Shortly after his death Stanton was commemorated in the naming of the Frank Lebby Stanton Elementary School, which, after the redesignation of a street name for its eponym still unborn at the time of Stanton's death, is at 1625 Martin Luther King Jr. Drive in Atlanta.

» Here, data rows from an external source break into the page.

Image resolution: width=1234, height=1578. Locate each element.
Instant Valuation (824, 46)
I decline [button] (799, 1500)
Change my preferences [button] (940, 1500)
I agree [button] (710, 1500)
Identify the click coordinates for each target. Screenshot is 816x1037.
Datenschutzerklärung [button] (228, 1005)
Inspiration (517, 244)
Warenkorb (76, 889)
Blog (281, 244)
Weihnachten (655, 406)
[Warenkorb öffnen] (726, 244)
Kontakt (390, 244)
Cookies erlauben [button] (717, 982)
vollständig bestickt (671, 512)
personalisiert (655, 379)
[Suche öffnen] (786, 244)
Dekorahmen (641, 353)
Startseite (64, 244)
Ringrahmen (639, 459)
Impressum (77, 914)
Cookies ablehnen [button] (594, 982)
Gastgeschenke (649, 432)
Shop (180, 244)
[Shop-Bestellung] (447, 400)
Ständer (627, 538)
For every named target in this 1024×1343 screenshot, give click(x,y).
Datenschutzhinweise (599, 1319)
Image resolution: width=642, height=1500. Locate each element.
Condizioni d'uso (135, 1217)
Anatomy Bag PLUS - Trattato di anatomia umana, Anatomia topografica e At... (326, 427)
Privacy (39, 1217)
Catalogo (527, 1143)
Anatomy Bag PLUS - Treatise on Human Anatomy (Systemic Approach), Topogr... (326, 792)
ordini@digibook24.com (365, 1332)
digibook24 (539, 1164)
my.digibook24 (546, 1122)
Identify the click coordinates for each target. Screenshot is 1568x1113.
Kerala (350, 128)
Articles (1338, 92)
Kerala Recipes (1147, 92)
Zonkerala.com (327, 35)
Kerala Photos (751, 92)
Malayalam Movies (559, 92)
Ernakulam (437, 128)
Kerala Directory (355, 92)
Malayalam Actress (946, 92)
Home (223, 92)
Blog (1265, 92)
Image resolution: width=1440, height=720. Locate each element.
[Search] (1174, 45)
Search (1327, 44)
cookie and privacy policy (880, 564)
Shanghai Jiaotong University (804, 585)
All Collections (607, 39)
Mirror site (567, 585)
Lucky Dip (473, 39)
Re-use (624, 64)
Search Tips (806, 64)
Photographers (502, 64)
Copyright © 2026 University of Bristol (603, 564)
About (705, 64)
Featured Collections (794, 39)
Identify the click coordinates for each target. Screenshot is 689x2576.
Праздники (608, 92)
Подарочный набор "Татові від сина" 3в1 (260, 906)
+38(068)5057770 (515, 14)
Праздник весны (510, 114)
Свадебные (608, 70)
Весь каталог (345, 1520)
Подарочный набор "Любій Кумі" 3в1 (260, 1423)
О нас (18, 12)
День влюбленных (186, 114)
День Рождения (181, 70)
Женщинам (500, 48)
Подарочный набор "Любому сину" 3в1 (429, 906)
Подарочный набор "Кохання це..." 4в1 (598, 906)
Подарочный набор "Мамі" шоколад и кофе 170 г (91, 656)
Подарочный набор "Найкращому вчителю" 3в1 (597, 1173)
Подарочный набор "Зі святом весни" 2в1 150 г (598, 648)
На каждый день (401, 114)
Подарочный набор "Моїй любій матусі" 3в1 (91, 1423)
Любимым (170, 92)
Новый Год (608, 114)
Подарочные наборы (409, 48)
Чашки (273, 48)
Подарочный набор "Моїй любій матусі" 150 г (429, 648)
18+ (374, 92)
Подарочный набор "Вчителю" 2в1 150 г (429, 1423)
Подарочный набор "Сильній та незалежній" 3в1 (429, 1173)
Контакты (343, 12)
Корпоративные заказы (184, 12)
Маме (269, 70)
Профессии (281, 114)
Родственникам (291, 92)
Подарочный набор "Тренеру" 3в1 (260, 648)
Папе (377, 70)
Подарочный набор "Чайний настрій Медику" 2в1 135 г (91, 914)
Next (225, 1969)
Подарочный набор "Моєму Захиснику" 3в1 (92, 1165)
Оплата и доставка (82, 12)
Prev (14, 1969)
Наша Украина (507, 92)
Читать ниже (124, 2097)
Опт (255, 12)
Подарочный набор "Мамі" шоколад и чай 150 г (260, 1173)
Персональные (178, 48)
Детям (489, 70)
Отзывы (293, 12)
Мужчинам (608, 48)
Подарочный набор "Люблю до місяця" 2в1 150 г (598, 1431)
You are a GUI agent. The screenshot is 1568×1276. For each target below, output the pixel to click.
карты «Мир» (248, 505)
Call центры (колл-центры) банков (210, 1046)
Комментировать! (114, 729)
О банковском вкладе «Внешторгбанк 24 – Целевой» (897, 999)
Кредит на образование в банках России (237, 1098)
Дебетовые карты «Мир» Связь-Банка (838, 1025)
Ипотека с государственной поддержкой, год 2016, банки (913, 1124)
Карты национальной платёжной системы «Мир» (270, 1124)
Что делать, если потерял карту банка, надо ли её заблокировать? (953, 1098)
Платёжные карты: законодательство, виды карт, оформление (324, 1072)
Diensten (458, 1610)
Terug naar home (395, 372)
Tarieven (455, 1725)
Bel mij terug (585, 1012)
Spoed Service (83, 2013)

Five items by Stanton appear in Edmund Clarence Stedman's American Anthology 1787–1900, published in 1900:

- "One Country" (Stedman's Item 1286)
- "A Plantation Ditty" (Stedman's Item 1287)
- "The Graveyard Rabbit" (Stedman's Item 1288)
- "The Mocking-Bird" (Stedman's Item 1289)
- "A Little Way" (Stedman's Item 1290)

One of Stanton's works most widely quoted during his lifetime was a quatrain titled "This World"; it is inscribed on his tombstone in Atlanta's Westview Cemetery:

This world we're a'livin' in
Is mighty hard to beat.
You get a thorn with every rose.
But ain't the roses sweet?

==Musical settings of his poetry==
Stanton collaborated with African American composer Harry Thacker Burleigh in the sheet music for his poem "Jean" (Burleigh composed and harmonized the tune). American composers of art songs such as Ethelbert Nevin and Carrie Jacobs Bond wrote songs to his verses; composer Oley Speaks also set at least four of his poems to music: "The Hills of Dawn", "In Maytime", "Morning", and "When Mabel Sings". Joshua Emdon set his famous "Keep-A' Goin'!"